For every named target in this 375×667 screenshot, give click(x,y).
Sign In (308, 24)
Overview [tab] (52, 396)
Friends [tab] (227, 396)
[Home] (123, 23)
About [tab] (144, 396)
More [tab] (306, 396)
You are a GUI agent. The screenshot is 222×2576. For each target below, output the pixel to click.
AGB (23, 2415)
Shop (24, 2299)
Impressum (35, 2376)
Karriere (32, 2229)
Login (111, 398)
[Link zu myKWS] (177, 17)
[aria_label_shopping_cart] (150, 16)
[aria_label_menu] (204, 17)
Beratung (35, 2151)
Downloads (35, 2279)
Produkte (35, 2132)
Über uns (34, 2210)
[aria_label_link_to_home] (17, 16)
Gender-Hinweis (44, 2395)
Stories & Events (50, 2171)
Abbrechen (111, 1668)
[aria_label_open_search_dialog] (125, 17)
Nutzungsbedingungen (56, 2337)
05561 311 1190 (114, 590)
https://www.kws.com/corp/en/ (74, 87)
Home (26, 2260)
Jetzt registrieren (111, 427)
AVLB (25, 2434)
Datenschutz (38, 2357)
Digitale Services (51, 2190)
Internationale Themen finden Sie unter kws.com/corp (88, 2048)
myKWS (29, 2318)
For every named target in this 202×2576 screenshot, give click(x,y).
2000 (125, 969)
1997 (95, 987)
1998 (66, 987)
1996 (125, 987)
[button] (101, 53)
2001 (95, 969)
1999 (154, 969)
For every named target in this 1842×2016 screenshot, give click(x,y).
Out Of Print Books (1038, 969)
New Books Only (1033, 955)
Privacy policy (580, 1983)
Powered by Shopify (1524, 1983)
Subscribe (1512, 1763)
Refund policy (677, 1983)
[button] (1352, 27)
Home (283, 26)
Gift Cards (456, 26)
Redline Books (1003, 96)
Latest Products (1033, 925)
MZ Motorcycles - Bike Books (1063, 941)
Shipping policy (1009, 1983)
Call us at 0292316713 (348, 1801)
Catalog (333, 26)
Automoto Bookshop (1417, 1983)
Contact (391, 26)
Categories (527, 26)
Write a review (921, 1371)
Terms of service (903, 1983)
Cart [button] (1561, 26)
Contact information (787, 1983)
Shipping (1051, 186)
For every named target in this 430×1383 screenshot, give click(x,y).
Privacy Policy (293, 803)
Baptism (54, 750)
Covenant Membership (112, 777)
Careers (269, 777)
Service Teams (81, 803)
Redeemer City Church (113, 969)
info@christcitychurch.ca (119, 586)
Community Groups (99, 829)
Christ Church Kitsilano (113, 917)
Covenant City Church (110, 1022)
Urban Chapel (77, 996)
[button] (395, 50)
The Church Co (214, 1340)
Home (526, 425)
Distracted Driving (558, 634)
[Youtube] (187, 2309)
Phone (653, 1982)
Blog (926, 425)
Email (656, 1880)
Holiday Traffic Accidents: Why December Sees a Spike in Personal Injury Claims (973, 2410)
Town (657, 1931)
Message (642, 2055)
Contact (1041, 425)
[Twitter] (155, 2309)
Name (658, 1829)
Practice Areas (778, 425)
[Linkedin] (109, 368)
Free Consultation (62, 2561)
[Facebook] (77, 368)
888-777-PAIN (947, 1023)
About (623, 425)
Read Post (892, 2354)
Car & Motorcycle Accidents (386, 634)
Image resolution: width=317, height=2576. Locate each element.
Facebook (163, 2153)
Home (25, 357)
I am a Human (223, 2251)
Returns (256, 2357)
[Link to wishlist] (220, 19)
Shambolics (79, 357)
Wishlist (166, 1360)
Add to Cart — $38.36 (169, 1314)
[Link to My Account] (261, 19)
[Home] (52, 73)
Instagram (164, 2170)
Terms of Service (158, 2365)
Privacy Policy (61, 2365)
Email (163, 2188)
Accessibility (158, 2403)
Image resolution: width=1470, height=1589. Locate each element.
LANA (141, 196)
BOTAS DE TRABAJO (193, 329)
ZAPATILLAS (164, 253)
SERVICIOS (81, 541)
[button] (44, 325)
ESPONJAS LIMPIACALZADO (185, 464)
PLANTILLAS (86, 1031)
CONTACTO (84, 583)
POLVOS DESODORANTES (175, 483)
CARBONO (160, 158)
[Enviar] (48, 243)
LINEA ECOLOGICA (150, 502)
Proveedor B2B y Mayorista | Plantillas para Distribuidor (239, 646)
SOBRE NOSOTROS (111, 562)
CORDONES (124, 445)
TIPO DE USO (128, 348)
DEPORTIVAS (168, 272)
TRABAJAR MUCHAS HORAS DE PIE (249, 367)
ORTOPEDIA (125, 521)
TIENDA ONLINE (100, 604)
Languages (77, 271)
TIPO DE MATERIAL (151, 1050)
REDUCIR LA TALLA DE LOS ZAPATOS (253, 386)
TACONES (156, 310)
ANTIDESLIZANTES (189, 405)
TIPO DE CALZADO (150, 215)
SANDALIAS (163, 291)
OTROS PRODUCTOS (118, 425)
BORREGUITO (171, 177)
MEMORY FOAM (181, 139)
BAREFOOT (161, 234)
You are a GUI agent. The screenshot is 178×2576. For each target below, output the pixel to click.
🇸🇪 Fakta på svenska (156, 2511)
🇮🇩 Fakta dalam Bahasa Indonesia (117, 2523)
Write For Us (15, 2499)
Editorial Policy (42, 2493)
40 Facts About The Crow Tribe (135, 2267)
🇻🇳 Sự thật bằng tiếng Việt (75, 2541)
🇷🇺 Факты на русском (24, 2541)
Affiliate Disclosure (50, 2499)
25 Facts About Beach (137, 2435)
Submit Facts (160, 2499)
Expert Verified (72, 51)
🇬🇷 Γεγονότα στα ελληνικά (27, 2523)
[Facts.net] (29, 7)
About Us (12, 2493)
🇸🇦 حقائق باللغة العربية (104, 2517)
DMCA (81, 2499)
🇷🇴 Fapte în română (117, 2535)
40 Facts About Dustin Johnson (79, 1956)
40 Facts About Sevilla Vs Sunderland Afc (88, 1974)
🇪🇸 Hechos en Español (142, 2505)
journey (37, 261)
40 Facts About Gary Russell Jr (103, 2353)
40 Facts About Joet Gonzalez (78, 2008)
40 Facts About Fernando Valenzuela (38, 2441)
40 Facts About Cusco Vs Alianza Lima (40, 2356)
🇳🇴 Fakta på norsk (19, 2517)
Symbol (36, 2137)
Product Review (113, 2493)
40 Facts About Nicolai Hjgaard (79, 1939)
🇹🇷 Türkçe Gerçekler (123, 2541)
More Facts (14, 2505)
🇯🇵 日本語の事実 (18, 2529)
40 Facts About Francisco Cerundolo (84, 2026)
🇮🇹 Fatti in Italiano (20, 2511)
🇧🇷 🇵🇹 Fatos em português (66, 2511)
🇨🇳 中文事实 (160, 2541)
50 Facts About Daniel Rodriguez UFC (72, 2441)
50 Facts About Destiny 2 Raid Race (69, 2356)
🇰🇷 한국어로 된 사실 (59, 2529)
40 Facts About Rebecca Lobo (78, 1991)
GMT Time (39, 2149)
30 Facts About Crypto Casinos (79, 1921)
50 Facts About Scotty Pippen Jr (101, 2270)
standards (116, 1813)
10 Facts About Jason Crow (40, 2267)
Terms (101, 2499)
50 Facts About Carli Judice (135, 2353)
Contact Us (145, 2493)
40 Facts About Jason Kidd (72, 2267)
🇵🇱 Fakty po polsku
———
• **ASSIGNMENT**: Begin at the line containing "50 Facts About Scotty Pippen Jr (101, 2270)" and reproduce each line through the end of the records above.

• **RESPONSE BELOW**:
50 Facts About Scotty Pippen Jr (101, 2270)
standards (116, 1813)
10 Facts About Jason Crow (40, 2267)
Terms (101, 2499)
50 Facts About Carli Judice (135, 2353)
Contact Us (145, 2493)
40 Facts About Jason Kidd (72, 2267)
🇵🇱 Fakty po polsku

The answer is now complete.